*EXERCISE OBJECTIVE:* What needs transcribing is the line with "Given: Click the" and every line after it to the end of the records, exactly and alone, with no pictures.

┏━━

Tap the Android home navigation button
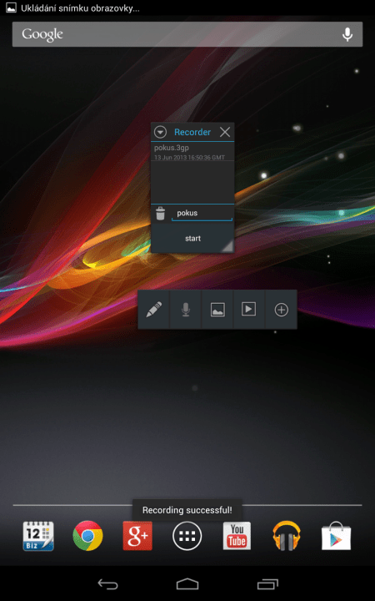(x=188, y=583)
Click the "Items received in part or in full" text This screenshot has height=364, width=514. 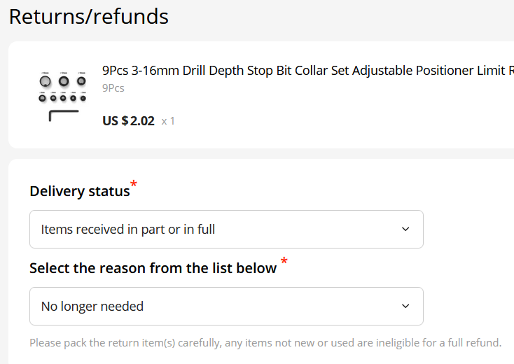coord(128,229)
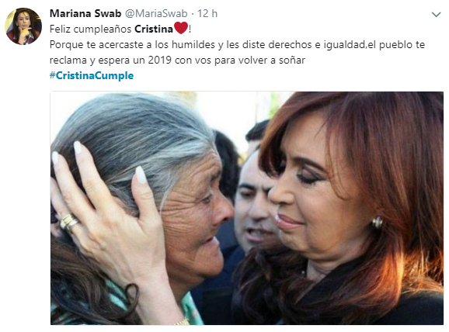Click the line mentioning 2019 con vos
This screenshot has width=449, height=332.
[177, 61]
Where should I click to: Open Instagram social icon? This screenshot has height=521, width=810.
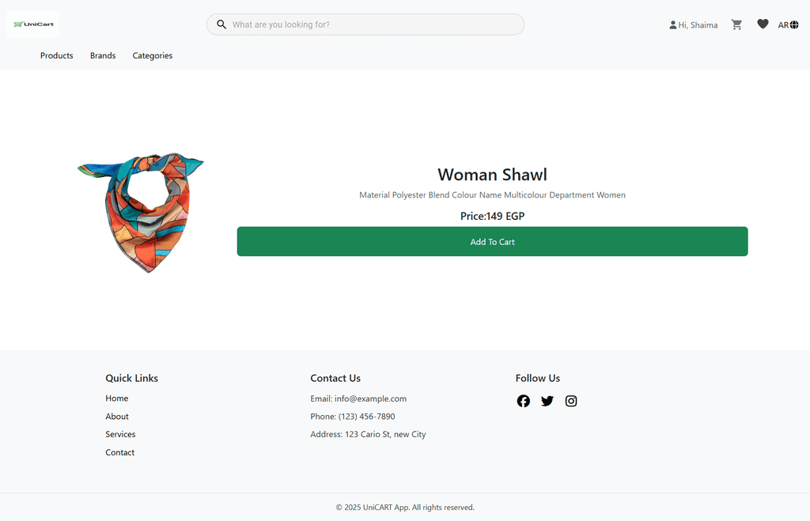tap(571, 401)
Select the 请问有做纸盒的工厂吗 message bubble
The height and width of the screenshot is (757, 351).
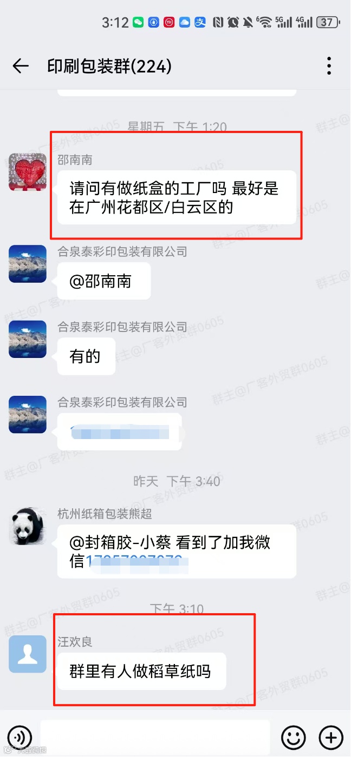click(177, 197)
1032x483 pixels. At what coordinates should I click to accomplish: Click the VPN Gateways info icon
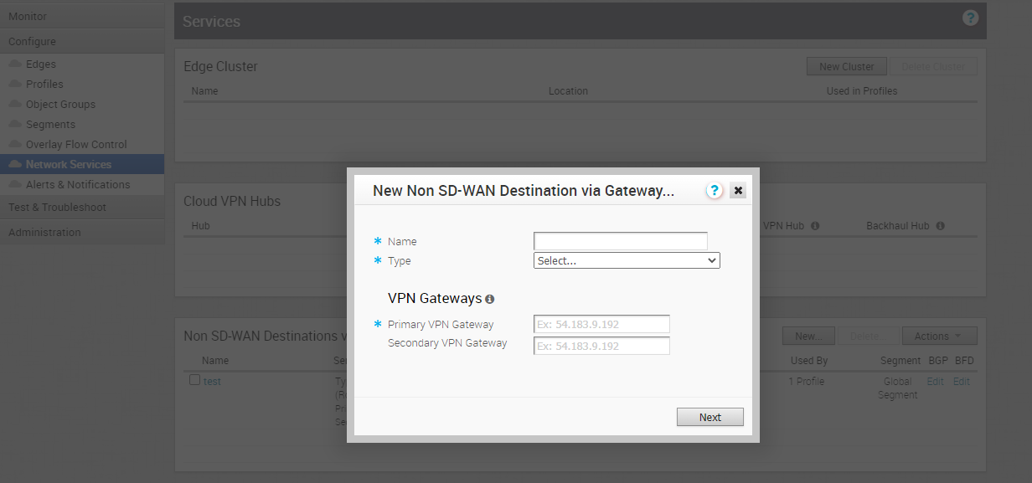tap(490, 299)
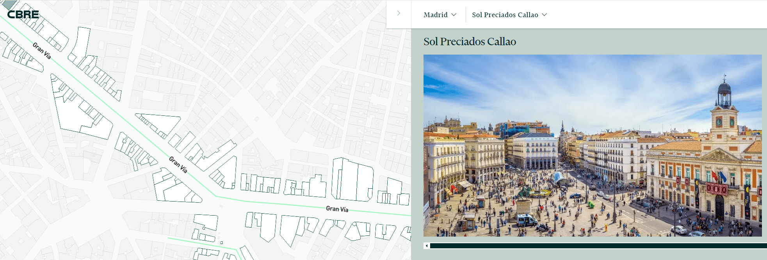
Task: Click the equestrian statue in the plaza photo
Action: click(x=522, y=193)
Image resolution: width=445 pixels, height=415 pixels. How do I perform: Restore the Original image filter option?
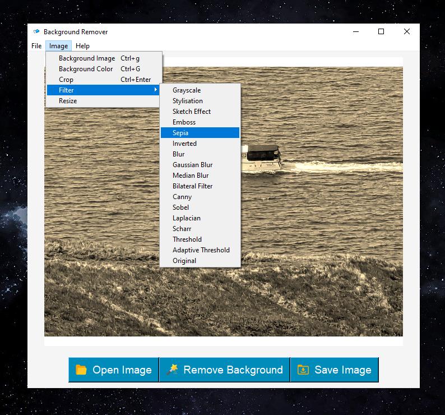184,261
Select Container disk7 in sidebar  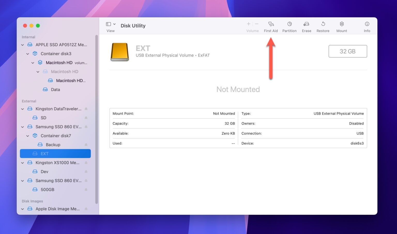[x=56, y=136]
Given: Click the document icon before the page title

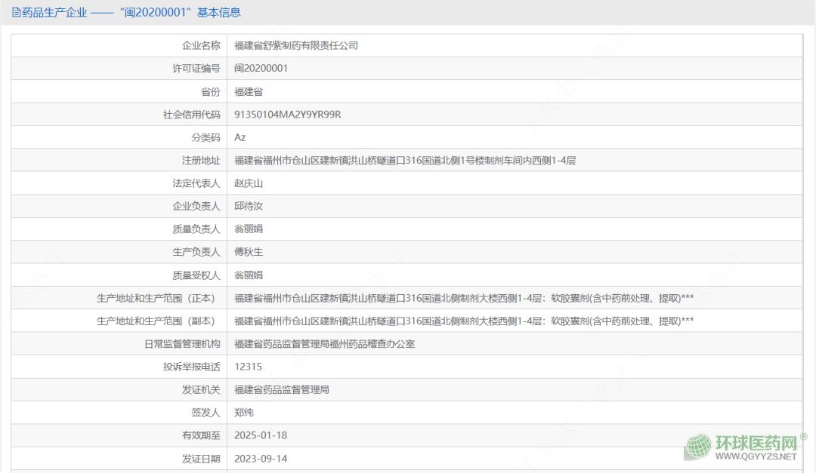Looking at the screenshot, I should (17, 13).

┗━━

*SOLUTION TO THIS EXERCISE:*
Given: Click the document icon before the page title

Looking at the screenshot, I should (17, 13).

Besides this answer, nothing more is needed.